What you have to do:
Reproduce all the records below, replacing every "Image resolution" with "Image size" and leaving everything else unchanged.

##### Data #####

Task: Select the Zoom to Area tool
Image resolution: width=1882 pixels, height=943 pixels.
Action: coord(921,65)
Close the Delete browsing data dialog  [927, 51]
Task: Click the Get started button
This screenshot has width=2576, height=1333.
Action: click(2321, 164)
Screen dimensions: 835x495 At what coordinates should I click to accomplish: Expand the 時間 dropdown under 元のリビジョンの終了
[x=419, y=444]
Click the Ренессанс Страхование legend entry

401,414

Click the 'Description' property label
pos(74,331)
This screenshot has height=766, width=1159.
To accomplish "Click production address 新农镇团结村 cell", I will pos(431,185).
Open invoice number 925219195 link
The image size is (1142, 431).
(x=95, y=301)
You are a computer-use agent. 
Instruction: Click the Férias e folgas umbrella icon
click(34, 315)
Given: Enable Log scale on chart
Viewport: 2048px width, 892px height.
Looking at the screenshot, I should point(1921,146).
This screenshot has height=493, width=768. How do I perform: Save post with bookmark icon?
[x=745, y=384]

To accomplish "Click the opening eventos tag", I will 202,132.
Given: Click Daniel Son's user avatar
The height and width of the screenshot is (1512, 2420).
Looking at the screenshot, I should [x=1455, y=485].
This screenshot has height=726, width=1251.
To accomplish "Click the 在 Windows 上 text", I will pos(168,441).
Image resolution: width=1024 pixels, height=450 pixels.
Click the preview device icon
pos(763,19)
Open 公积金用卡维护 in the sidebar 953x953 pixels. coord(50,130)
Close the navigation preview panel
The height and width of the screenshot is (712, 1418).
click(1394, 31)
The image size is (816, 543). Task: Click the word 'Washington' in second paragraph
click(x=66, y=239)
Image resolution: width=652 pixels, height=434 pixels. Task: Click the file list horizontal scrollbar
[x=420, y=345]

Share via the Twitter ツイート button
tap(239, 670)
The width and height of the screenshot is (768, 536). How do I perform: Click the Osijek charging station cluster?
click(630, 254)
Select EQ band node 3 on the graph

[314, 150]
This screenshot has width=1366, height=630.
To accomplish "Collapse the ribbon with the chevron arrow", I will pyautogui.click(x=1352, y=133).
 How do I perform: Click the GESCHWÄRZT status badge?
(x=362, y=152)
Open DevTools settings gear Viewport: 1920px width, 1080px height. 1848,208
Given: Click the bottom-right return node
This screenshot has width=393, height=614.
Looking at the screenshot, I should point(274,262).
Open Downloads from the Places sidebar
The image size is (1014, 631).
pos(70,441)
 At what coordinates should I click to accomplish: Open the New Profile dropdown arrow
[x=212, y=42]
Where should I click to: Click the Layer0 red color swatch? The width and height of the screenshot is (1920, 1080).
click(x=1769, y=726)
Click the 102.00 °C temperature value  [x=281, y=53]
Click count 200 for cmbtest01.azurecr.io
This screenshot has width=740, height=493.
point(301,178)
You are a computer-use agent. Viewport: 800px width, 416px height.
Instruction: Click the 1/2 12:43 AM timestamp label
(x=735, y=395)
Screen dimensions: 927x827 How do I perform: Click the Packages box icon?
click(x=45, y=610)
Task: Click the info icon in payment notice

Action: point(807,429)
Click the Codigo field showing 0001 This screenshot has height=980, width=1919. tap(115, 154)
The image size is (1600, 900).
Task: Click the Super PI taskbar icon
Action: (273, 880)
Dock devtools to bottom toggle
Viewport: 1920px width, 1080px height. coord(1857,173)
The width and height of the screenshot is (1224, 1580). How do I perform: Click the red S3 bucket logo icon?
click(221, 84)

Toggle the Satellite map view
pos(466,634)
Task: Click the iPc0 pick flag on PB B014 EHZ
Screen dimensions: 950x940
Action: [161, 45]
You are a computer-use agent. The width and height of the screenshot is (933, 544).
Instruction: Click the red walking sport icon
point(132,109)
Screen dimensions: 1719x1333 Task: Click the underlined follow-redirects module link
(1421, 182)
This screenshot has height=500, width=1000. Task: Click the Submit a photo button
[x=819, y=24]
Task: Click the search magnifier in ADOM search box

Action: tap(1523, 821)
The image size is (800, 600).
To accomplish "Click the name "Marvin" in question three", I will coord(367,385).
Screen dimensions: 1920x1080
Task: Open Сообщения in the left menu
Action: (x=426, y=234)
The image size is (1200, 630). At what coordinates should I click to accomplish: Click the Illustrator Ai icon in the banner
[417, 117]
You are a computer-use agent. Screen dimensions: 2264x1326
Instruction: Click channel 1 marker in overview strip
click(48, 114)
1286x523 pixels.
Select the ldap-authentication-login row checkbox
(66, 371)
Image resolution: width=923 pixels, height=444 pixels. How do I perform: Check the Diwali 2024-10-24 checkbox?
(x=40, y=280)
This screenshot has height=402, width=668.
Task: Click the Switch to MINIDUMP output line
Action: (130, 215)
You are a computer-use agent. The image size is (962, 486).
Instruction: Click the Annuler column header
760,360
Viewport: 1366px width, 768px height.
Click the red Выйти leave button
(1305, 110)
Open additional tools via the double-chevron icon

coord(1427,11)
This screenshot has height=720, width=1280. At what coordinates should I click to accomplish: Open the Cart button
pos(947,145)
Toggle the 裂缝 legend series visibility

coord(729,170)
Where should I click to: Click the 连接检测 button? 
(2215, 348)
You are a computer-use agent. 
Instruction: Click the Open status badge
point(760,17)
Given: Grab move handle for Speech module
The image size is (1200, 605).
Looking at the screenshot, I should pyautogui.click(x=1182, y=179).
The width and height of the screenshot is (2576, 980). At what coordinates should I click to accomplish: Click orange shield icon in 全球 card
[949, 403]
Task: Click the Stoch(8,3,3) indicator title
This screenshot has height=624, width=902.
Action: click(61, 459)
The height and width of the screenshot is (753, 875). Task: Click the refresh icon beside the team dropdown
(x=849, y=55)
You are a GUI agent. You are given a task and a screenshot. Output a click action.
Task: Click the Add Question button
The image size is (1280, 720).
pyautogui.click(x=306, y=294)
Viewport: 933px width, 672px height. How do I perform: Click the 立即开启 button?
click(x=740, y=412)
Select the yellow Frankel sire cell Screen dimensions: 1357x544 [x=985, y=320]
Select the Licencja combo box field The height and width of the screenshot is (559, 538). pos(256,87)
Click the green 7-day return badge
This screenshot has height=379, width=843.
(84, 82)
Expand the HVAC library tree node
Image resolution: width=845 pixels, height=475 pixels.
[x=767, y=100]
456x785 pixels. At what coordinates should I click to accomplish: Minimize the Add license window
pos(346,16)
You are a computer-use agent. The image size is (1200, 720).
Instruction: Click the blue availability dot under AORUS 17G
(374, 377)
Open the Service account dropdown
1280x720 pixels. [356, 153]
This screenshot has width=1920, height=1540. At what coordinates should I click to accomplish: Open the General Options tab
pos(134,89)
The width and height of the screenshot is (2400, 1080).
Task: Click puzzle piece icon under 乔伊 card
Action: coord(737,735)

#####

Final result:
Task: Select the Zoom to Area tool
Image size: width=1882 pixels, height=943 pixels.
Action: coord(921,65)
Close the Delete browsing data dialog  [927, 51]
Task: Click the Get started button
This screenshot has width=2576, height=1333.
Action: click(2321, 164)
Screen dimensions: 835x495 At what coordinates should I click to accomplish: Expand the 時間 dropdown under 元のリビジョンの終了
[x=419, y=444]
Click the Ренессанс Страхование legend entry

401,414

Click the 'Description' property label
pos(74,331)
This screenshot has height=766, width=1159.
To accomplish "Click production address 新农镇团结村 cell", I will pos(431,185).
Open invoice number 925219195 link
The image size is (1142, 431).
(x=95, y=301)
You are a computer-use agent. 
Instruction: Click the Férias e folgas umbrella icon
click(34, 315)
Given: Enable Log scale on chart
Viewport: 2048px width, 892px height.
Looking at the screenshot, I should point(1921,146).
This screenshot has height=493, width=768. How do I perform: Save post with bookmark icon?
[x=745, y=384]

To accomplish "Click the opening eventos tag", I will 202,132.
Given: Click Daniel Son's user avatar
The height and width of the screenshot is (1512, 2420).
Looking at the screenshot, I should [x=1455, y=485].
This screenshot has height=726, width=1251.
To accomplish "Click the 在 Windows 上 text", I will pos(168,441).
Image size: width=1024 pixels, height=450 pixels.
Click the preview device icon
pos(763,19)
Open 公积金用卡维护 in the sidebar 953x953 pixels. coord(50,130)
Close the navigation preview panel
The height and width of the screenshot is (712, 1418).
click(1394, 31)
The image size is (816, 543). Task: Click the word 'Washington' in second paragraph
click(x=66, y=239)
Image size: width=652 pixels, height=434 pixels. Task: Click the file list horizontal scrollbar
[x=420, y=345]

Share via the Twitter ツイート button
tap(239, 670)
The width and height of the screenshot is (768, 536). How do I perform: Click the Osijek charging station cluster?
click(630, 254)
Select EQ band node 3 on the graph

[314, 150]
This screenshot has width=1366, height=630.
To accomplish "Collapse the ribbon with the chevron arrow", I will pyautogui.click(x=1352, y=133).
 How do I perform: Click the GESCHWÄRZT status badge?
(x=362, y=152)
Open DevTools settings gear Viewport: 1920px width, 1080px height. 1848,208
Given: Click the bottom-right return node
This screenshot has width=393, height=614.
Looking at the screenshot, I should point(274,262).
Open Downloads from the Places sidebar
The image size is (1014, 631).
pos(70,441)
 At what coordinates should I click to accomplish: Open the New Profile dropdown arrow
[x=212, y=42]
Where should I click to: Click the Layer0 red color swatch? The width and height of the screenshot is (1920, 1080).
click(x=1769, y=726)
Click the 102.00 °C temperature value  [x=281, y=53]
Click count 200 for cmbtest01.azurecr.io
This screenshot has width=740, height=493.
point(301,178)
You are a computer-use agent. Viewport: 800px width, 416px height.
Instruction: Click the 1/2 12:43 AM timestamp label
(x=735, y=395)
Screen dimensions: 927x827 How do I perform: Click the Packages box icon?
click(x=45, y=610)
Task: Click the info icon in payment notice

Action: point(807,429)
Click the Codigo field showing 0001 This screenshot has height=980, width=1919. tap(115, 154)
The image size is (1600, 900).
Task: Click the Super PI taskbar icon
Action: (273, 880)
Dock devtools to bottom toggle
Viewport: 1920px width, 1080px height. coord(1857,173)
The width and height of the screenshot is (1224, 1580). How do I perform: Click the red S3 bucket logo icon?
click(221, 84)

Toggle the Satellite map view
pos(466,634)
Task: Click the iPc0 pick flag on PB B014 EHZ
Screen dimensions: 950x940
Action: [161, 45]
You are a computer-use agent. The width and height of the screenshot is (933, 544).
Instruction: Click the red walking sport icon
point(132,109)
Screen dimensions: 1719x1333 Task: Click the underlined follow-redirects module link
(1421, 182)
This screenshot has height=500, width=1000. Task: Click the Submit a photo button
[x=819, y=24]
Task: Click the search magnifier in ADOM search box

Action: tap(1523, 821)
The image size is (800, 600).
To accomplish "Click the name "Marvin" in question three", I will coord(367,385).
Screen dimensions: 1920x1080
Task: Open Сообщения in the left menu
Action: (x=426, y=234)
The image size is (1200, 630). At what coordinates should I click to accomplish: Click the Illustrator Ai icon in the banner
[417, 117]
You are a computer-use agent. Screen dimensions: 2264x1326
Instruction: Click channel 1 marker in overview strip
click(48, 114)
1286x523 pixels.
Select the ldap-authentication-login row checkbox
(66, 371)
Image size: width=923 pixels, height=444 pixels. How do I perform: Check the Diwali 2024-10-24 checkbox?
(x=40, y=280)
This screenshot has height=402, width=668.
Task: Click the Switch to MINIDUMP output line
Action: (130, 215)
You are a computer-use agent. The image size is (962, 486).
Instruction: Click the Annuler column header
760,360
Viewport: 1366px width, 768px height.
Click the red Выйти leave button
(1305, 110)
Open additional tools via the double-chevron icon

coord(1427,11)
This screenshot has height=720, width=1280. At what coordinates should I click to accomplish: Open the Cart button
pos(947,145)
Toggle the 裂缝 legend series visibility

coord(729,170)
Where should I click to: Click the 连接检测 button? 
(2215, 348)
You are a computer-use agent. 
Instruction: Click the Open status badge
point(760,17)
Given: Grab move handle for Speech module
The image size is (1200, 605).
Looking at the screenshot, I should pyautogui.click(x=1182, y=179).
The width and height of the screenshot is (2576, 980). At what coordinates should I click to accomplish: Click orange shield icon in 全球 card
[949, 403]
Task: Click the Stoch(8,3,3) indicator title
This screenshot has height=624, width=902.
Action: click(61, 459)
The height and width of the screenshot is (753, 875). Task: Click the refresh icon beside the team dropdown
(x=849, y=55)
You are a GUI agent. You are given a task and a screenshot. Output a click action.
Task: Click the Add Question button
The image size is (1280, 720).
pyautogui.click(x=306, y=294)
Viewport: 933px width, 672px height. How do I perform: Click the 立即开启 button?
click(x=740, y=412)
Select the yellow Frankel sire cell Screen dimensions: 1357x544 [x=985, y=320]
Select the Licencja combo box field The height and width of the screenshot is (559, 538). pos(256,87)
Click the green 7-day return badge
This screenshot has height=379, width=843.
(84, 82)
Expand the HVAC library tree node
Image size: width=845 pixels, height=475 pixels.
[x=767, y=100]
456x785 pixels. At what coordinates should I click to accomplish: Minimize the Add license window
pos(346,16)
You are a computer-use agent. The image size is (1200, 720).
Instruction: Click the blue availability dot under AORUS 17G
(374, 377)
Open the Service account dropdown
1280x720 pixels. [356, 153]
This screenshot has width=1920, height=1540. At what coordinates should I click to accomplish: Open the General Options tab
pos(134,89)
The width and height of the screenshot is (2400, 1080).
Task: Click puzzle piece icon under 乔伊 card
Action: coord(737,735)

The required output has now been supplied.